Mexican Olympic Committee
- Country: Mexico
- Code: MEX
- Created: 1923
- Recognized: 1923
- Continental Association: PASO
- Headquarters: Mexico City, Mexico
- President: María José Alcalá
- Secretary General: Mario García de la Torre
- Website: www.soycom.org (in Spanish)

= Mexican Olympic Committee =

The Mexican Olympic Committee (Comité Olímpico Mexicano, COM) (IOC Code: MEX) is the organization that represents Mexican athletes in the International Olympic Committee (IOC), the Pan American Games and the Central American and Caribbean Games. It was created and formally recognized by the IOC in 1923. The organization is currently directed by María José Alcalá.
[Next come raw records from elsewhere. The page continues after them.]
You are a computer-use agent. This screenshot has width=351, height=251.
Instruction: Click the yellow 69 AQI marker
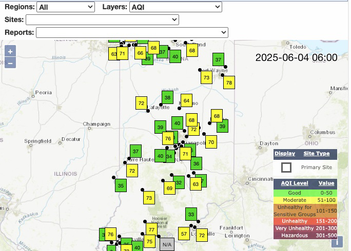point(169,189)
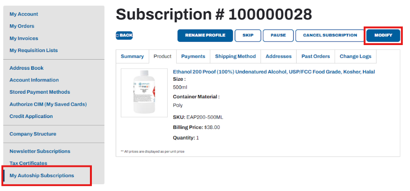Open Stored Payment Methods page
The height and width of the screenshot is (191, 410).
39,92
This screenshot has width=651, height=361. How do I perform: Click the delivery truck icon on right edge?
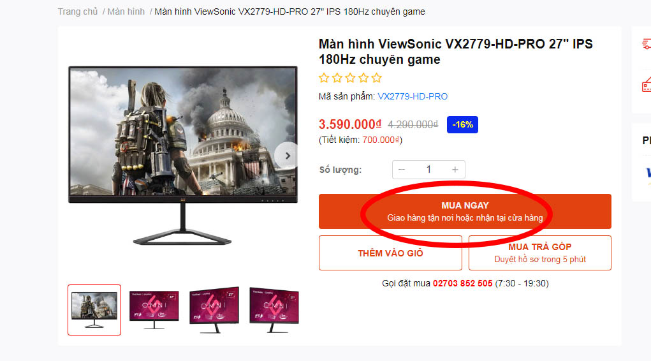647,43
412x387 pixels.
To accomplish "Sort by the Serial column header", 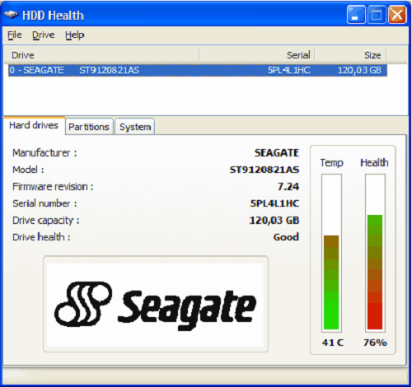I will (x=256, y=55).
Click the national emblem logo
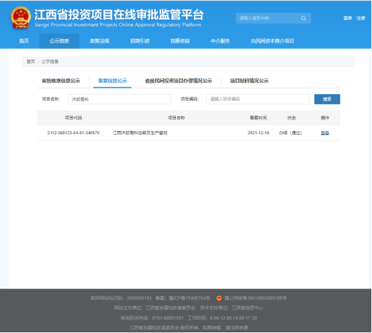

The Mexican Olympic Committee is headquartered in Mexico City, Mexico.

==History==
As early as the 1900 Universal Exposition of Paris, Baron Pierre de Coubertin had the idea of Mexico entering the next Olympic Games. In 1901, Coubertin met with the Mexican ambassador in Belgium, where they decided to form the National Olympic Committee of Mexico. After this meeting, they sent a letter on May 25, 1901 to General Porfirio Diaz (the president of Mexico at the time) to inform him that Beistegui would be the representative of Mexico before the International Olympic Committee. However, Mexico (after participating in the 1900 Summer Olympics) did not participate in the Olympics again until 1924.

In 1923, Baillet Latour, then vice-president of the International Olympic Committee, visited Latin America to invite countries to go to the Paris 1924 Summer Olympics. He arrived in Mexico after visiting the countries of Argentina, Brazil, Chile, Paraguay and Uruguay on February 16, 1923.